--- Excerpt to read Enclosed Below ---

Biomarker Research in Inherited Movement Disorders (BIOMOV)

Inherited movement disorders are rare conditions, whose cumulative prevalence are in the order of 5-10/100,000 inhabitants, in most cases progressive and can lead to a significant loss of autonomy after one or more decades of evolution. They include spinocerebellar ataxias and hyperkinetic disorders (dystonias, choreas, tremor, parkinsonism and myoclonus with variable combination of those, or more complex alteration of movements). The existence of the National Reference Centre (CMR) for Rare Diseases (CMR Neurogenetics, devoted to ataxias and spastic paraparesis, dystonia and rare movement disorders and CMR Huntington, devoted to Huntington Disease) has allowed a more integrated vision of these diseases. This is illustrated, in the same family, by the occurrence of different clinical expressions of spinocerebellar ataxias and hyperkinetic disorders that share the same genetic background. Conversely, different causal mutations within the same gene may have very different ages at onset and a wide range of clinical expression, and the spectrum of new phenotypes linked to a single gene is still expanding .

any ataxia and dystonia genes are involved in similar pathways. There are numerous arguments supporting a share pathogenesis including synaptic transmission and neurodevelopment .

--- End of Enclosed Excerpt to read ---
--- Entries provided Enclosed Below ---

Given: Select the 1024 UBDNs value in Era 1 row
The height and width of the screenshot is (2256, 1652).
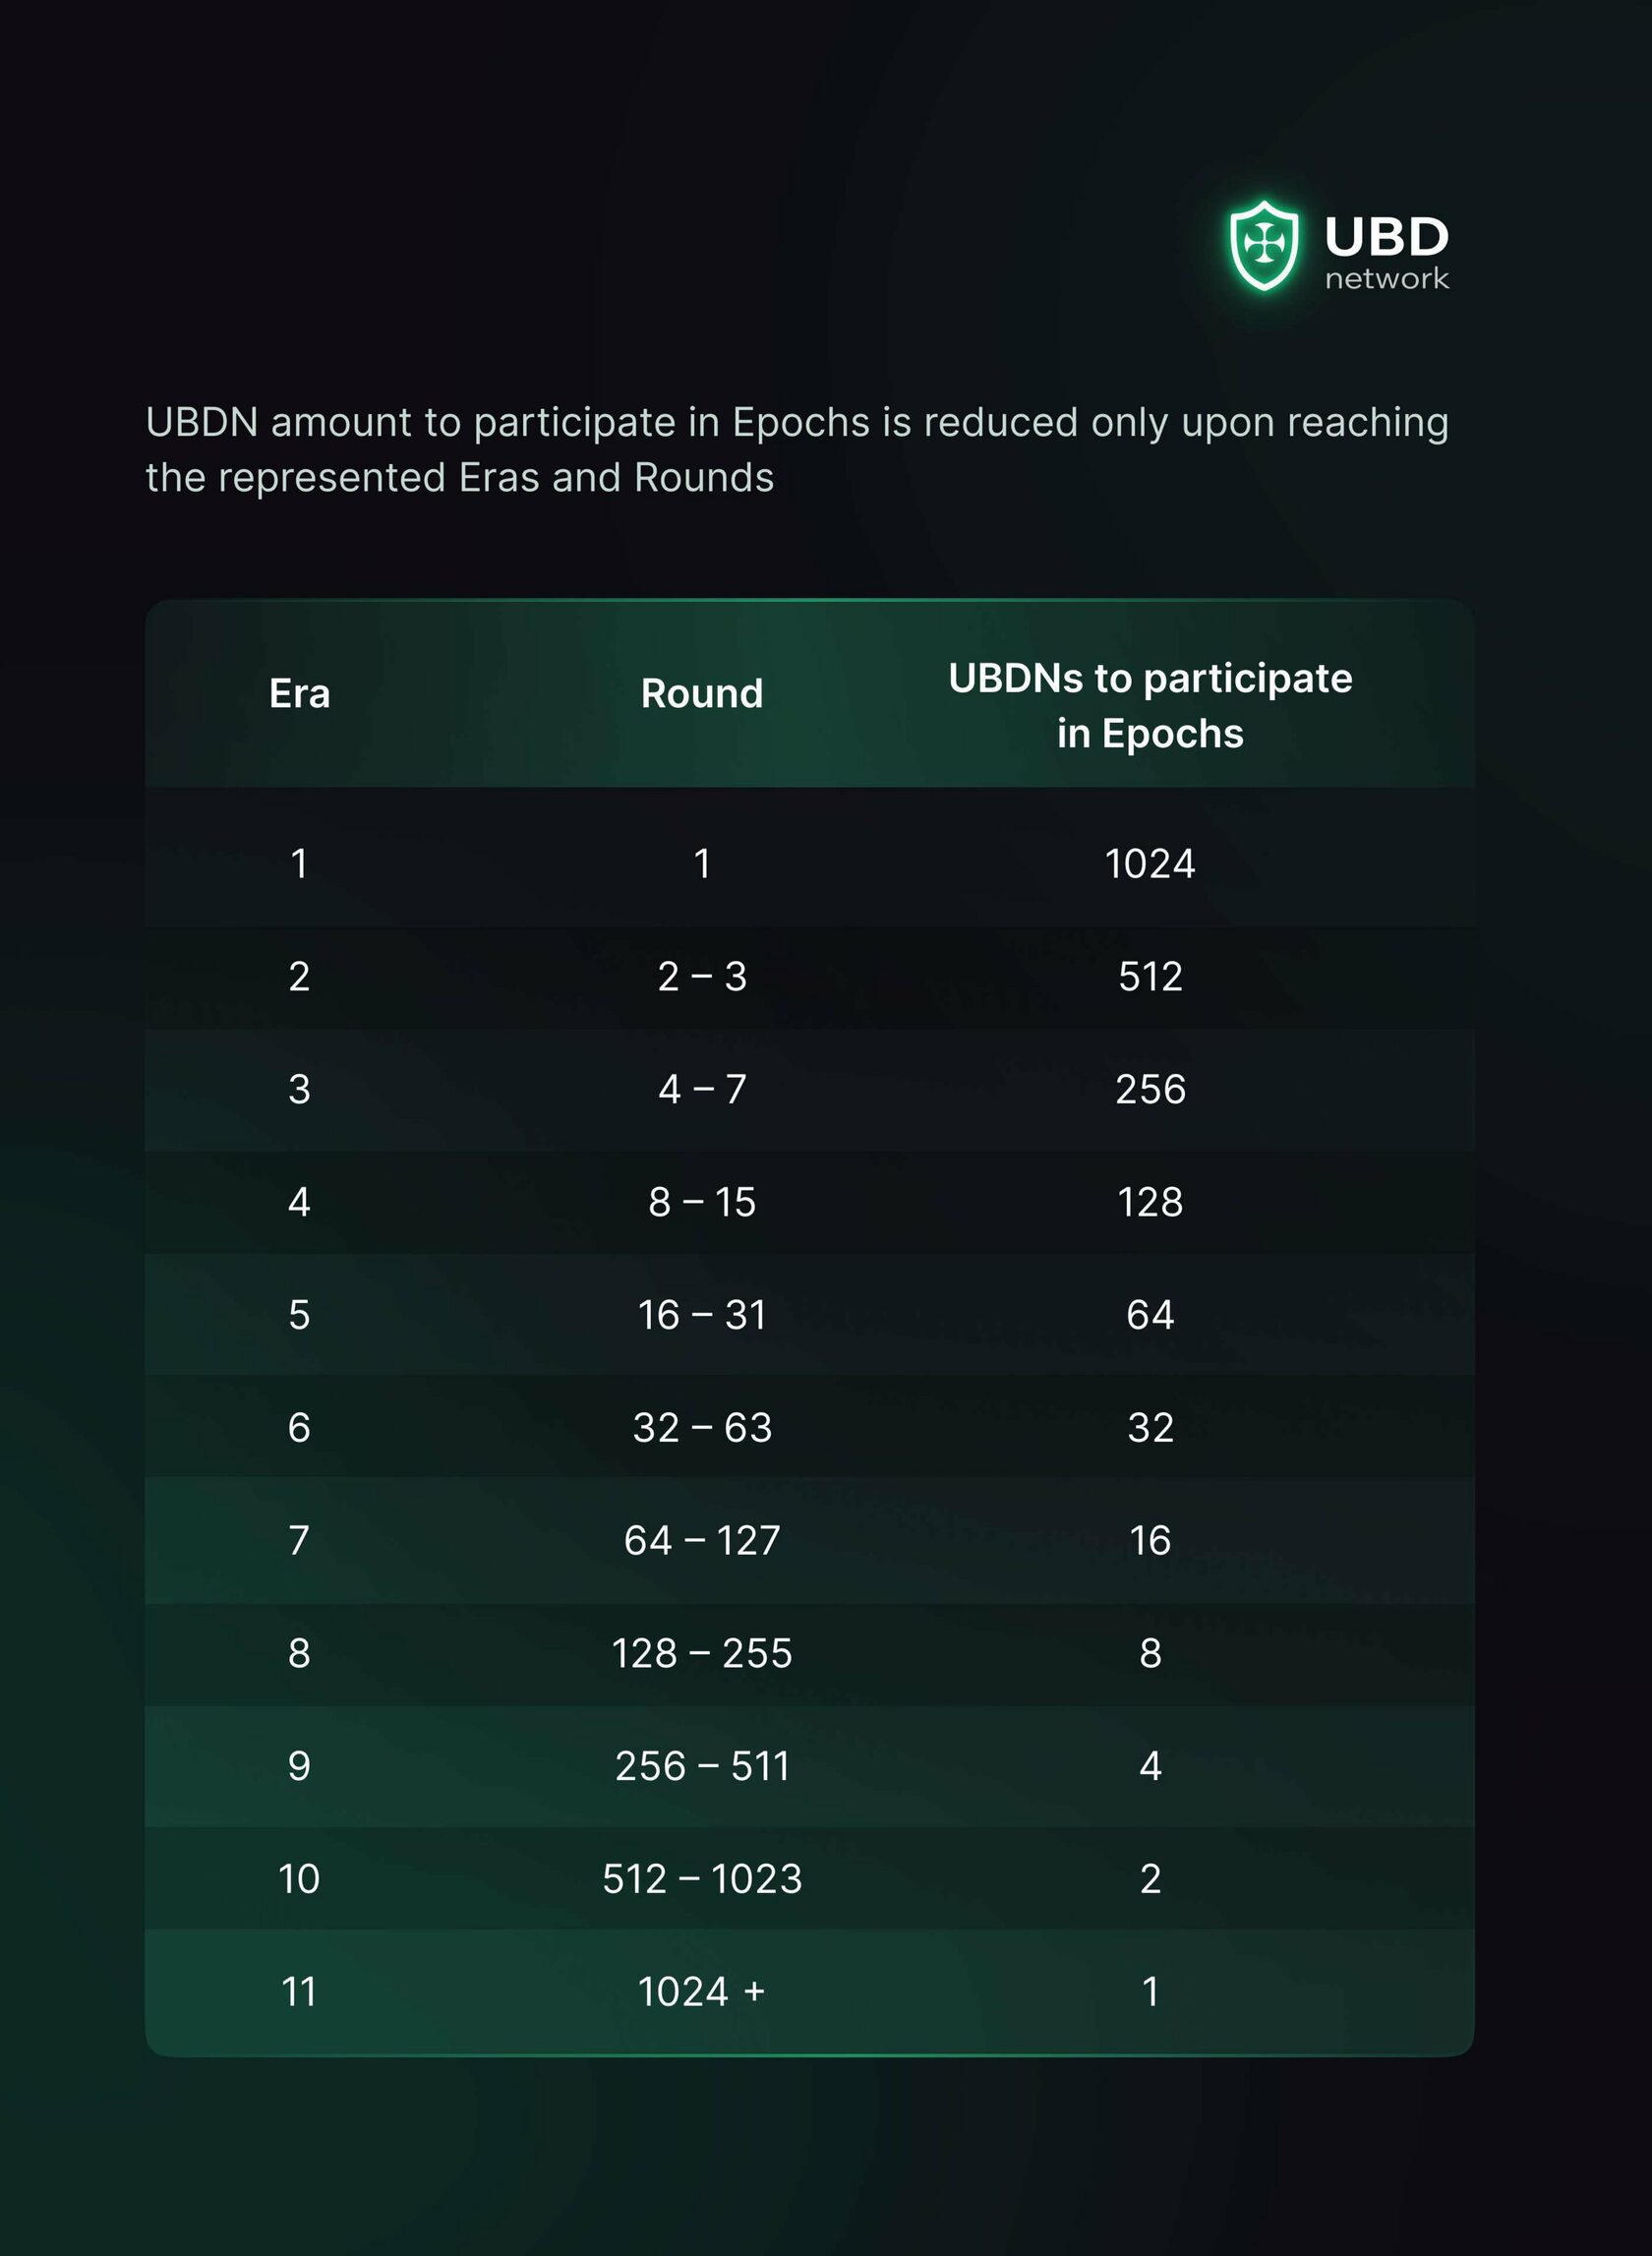Looking at the screenshot, I should click(x=1150, y=864).
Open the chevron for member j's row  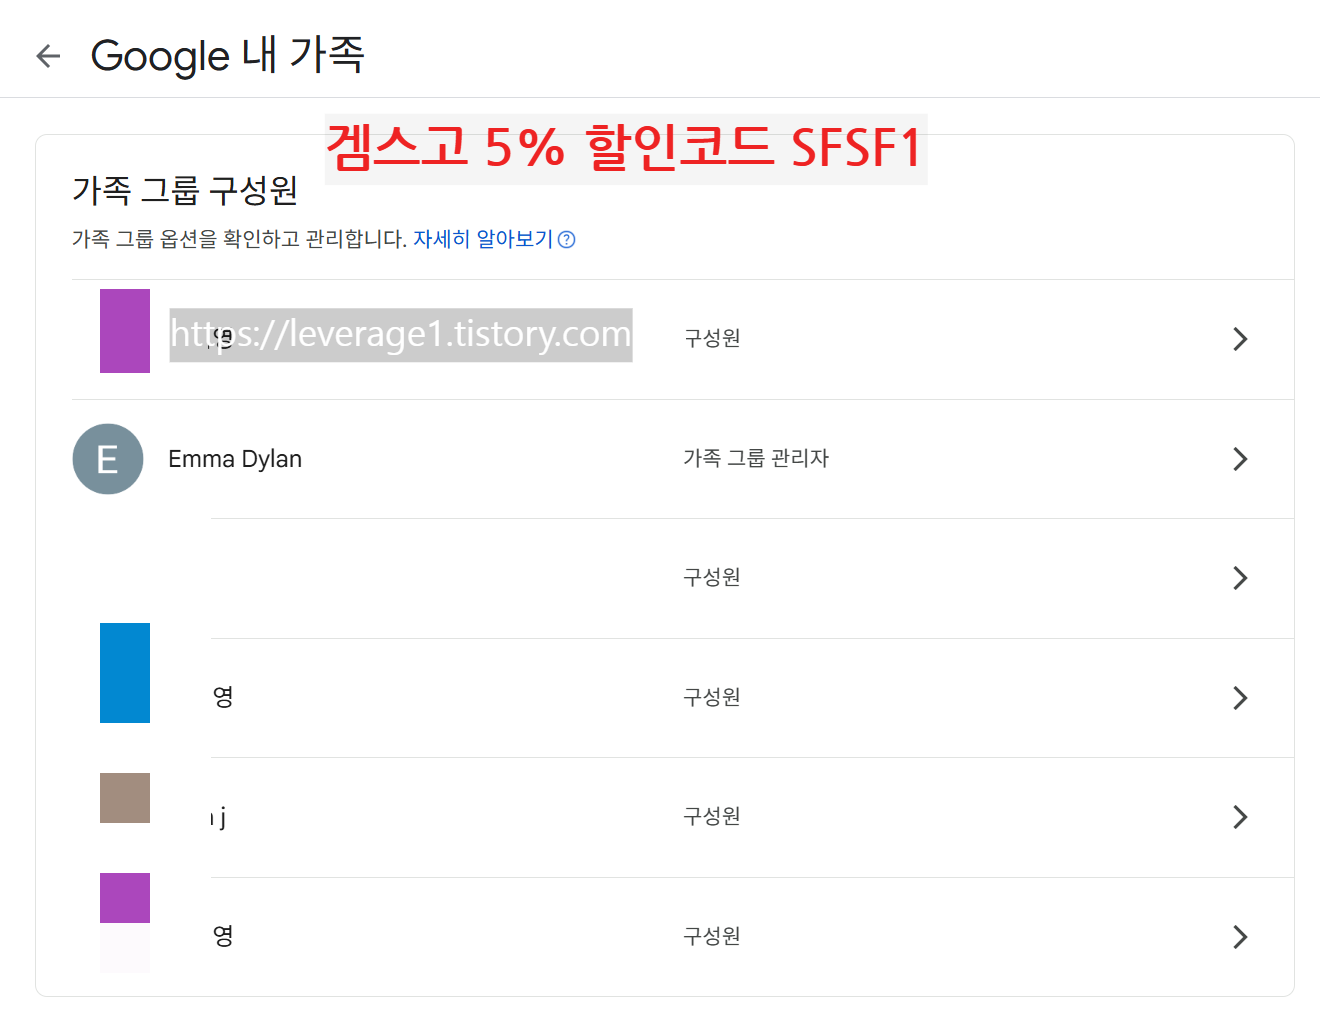(1240, 817)
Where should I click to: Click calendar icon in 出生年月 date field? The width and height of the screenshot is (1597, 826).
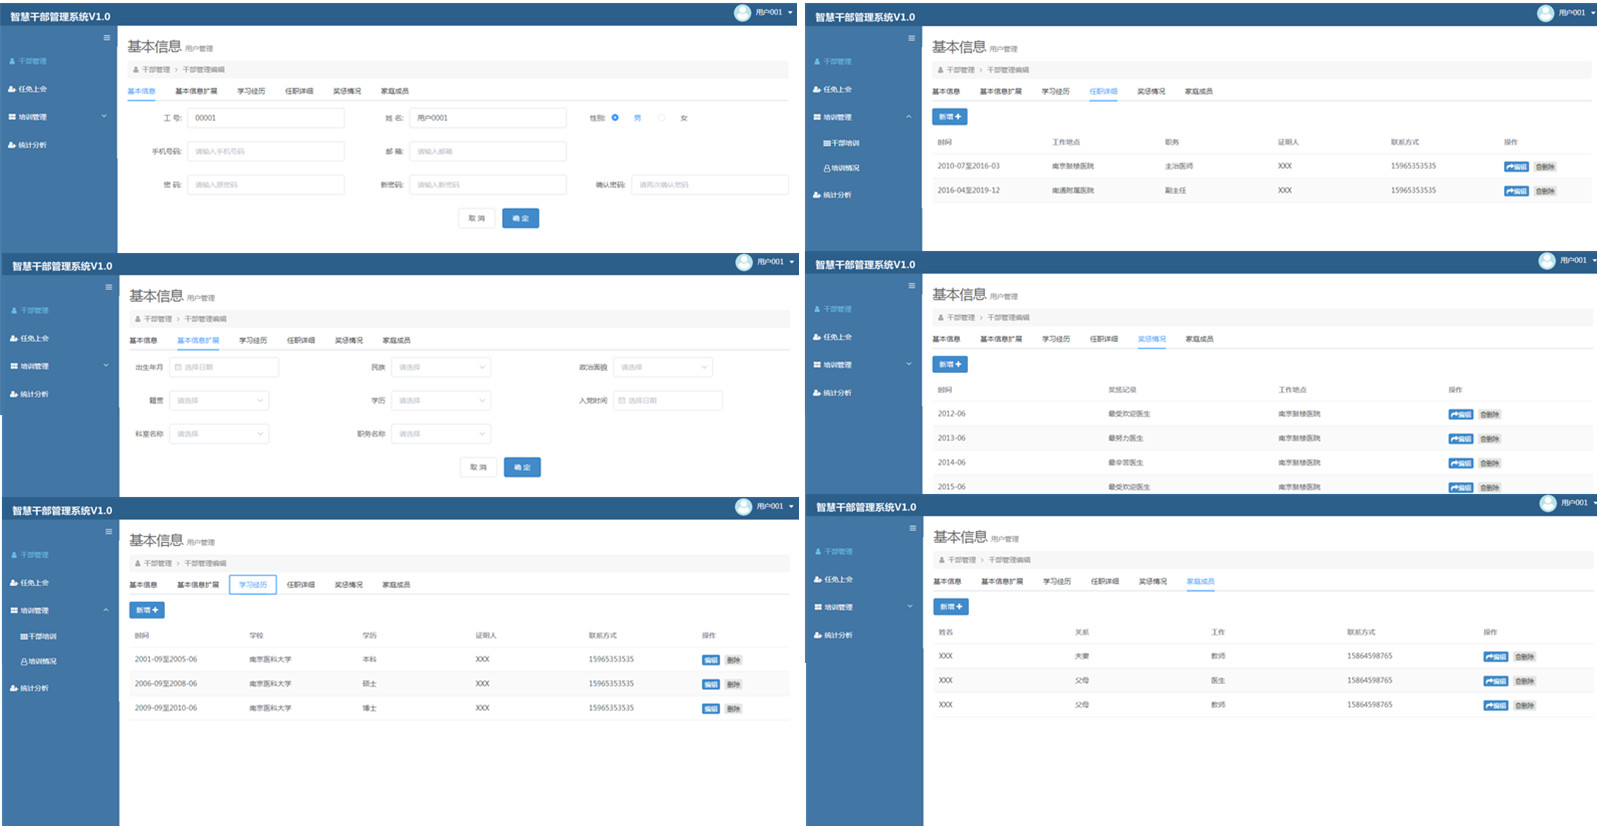[179, 368]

--- End of Enclosed Entries provided ---

» **Tasks to complete**
A: Answer each question from the BIOMOV text.
(i) What cumulative prevalence does it give for inherited movement disorders?
(ii) Which disease is CMR Huntington devoted to?
(iii) Which two things does it name among the arguments for a shared pathogenesis?
B: Rewrite the paragraph of the BIOMOV text that begins "Inherited movement disorders are rare conditions" as a bulleted list, keeping its main facts.

» **Replies**
A:
(i) In the order of 5-10/100,000 inhabitants.
(ii) Huntington Disease.
(iii) Synaptic transmission and neurodevelopment.

B:
- Inherited movement disorders are rare, with a cumulative prevalence in the order of 5-10/100,000 inhabitants.
- They are usually progressive and can cause a significant loss of autonomy after one or more decades.
- They include spinocerebellar ataxias and hyperkinetic disorders: dystonias, choreas, tremor, parkinsonism and myoclonus, in variable combinations, or more complex alterations of movement.
- The National Reference Centres for Rare Diseases have allowed a more integrated view of these diseases:
  - CMR Neurogenetics covers ataxias, spastic paraparesis, dystonia and rare movement disorders.
  - CMR Huntington covers Huntington Disease.
- Within one family, spinocerebellar ataxias and hyperkinetic disorders can appear as different clinical expressions of the same genetic background.
- Different causal mutations in the same gene can produce very different ages at onset and a wide range of clinical expression.
- The spectrum of new phenotypes linked to a single gene is still expanding.